Before and DIAZ, Circuit Judges, and HAMILTON, Senior Circuit Judge.
Affirmed by published opinion. Judge wrote the opinion, in which Judge DIAZ and Senior Judge HAMILTON joined.
, Circuit Judge:
Following his conviction and sentencing for possessing two firearms while being an unlawful user of and addicted to a controlled substance (marijuana), in violation of 18 U.S.C. § 922(g)(3), Benjamin Carter appealed, contending that § 922(g)(3) infringed on his right to bear arms, in violation of the Second Amendment. We vacated the judgment and remanded the case to the district court to allow the government to substantiate the fit between § 922(g)(3) and the government's important interest in protecting the community from gun violence. See United States v. Carter (“ Carter I ”), 669 F.3d 411 (4th Cir.2012). After taking evidence from both sides, the district court held that the government had carried its burden in justifying the regulation of guns under § 922(g)(3), and Carter filed this second appeal.
Because we agree with the district court that the government adequately demonstrated a reasonable fit between its important interest in protecting the community from gun violence and § 922(g)(3), which disarms unlawful drug users and addicts, we now affirm.

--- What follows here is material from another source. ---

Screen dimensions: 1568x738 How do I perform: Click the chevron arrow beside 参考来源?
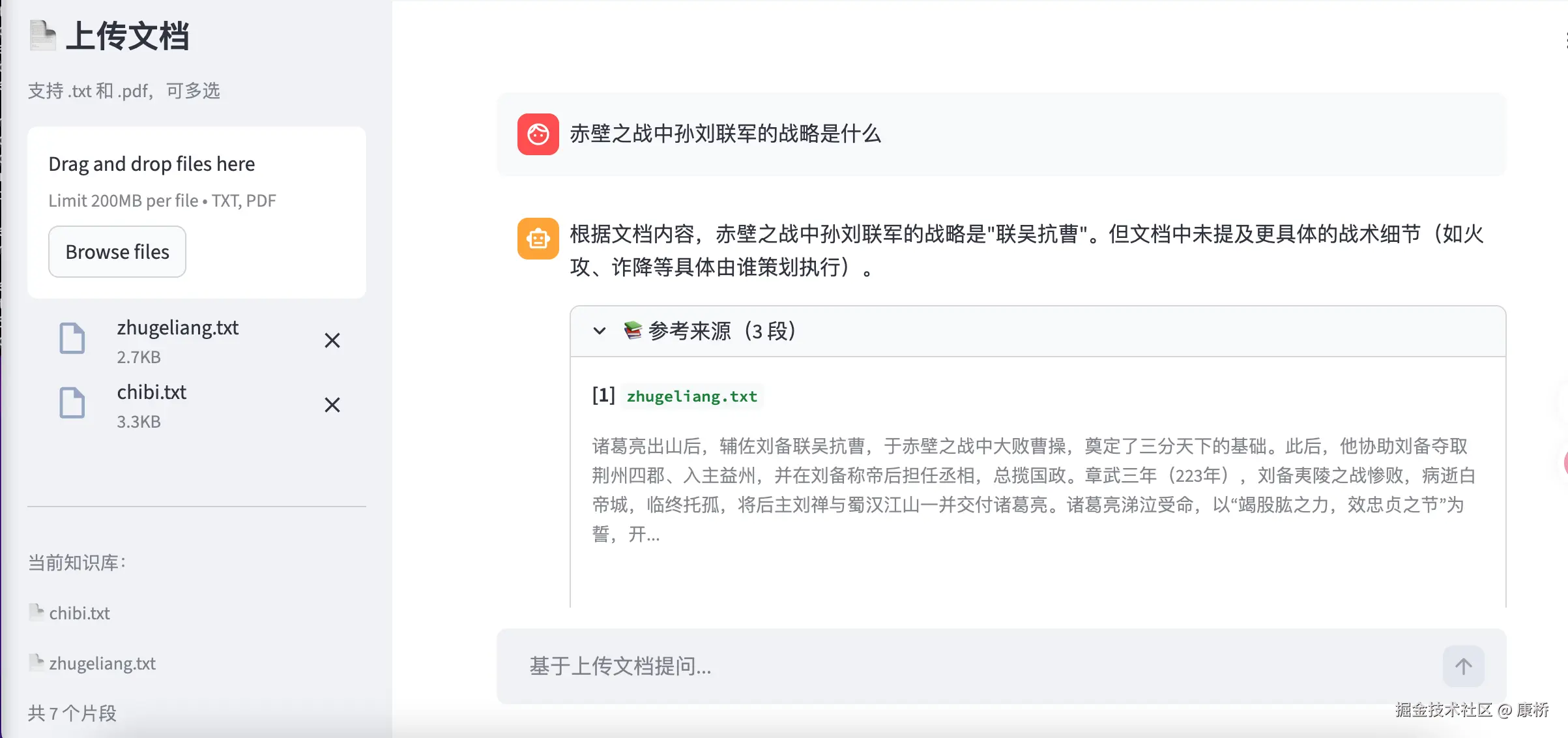600,331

In Carter I, we recited the facts:
Responding to complaints of suspected drug activity at 735 Central Avenue, Charleston, West Virginia, a two-unit apartment building where Carter was living at the time, Charleston police investigated by knocking on doors and talking with persons who answered. After finding evidence of marijuana use in the first unit, the officers proceeded to knock on Carter's door. Carter answered and allowed the officers to enter his apartment. Upon smelling marijuana, the officers questioned Carter, who acknowledged that he had been smoking marijuana and indeed that he had been using the drug for 15 years. The officers recovered from the apartment 12 grams of loose marijuana, 15 grams of partially smoked blunts, a digital scale, $1,000 in larger bills, and $122 in smaller denominations. Carter also informed the officers about two firearms in his closet—a semi-automatic pistol and a revolver—and disclosed that he had purchased the weapons from a friend a week earlier for his defense. He later explained in more detail that he had purchased the guns because he lived in “a bad neighborhood” and needed weapons to protect himself and his nephew, who also lived with him in the apartment. Indeed, at sentencing, Carter's attorney represented to the court that one month after Carter's arrest in this case, the other unit in the apartment building was burglarized, and his neighbor was shot eight times.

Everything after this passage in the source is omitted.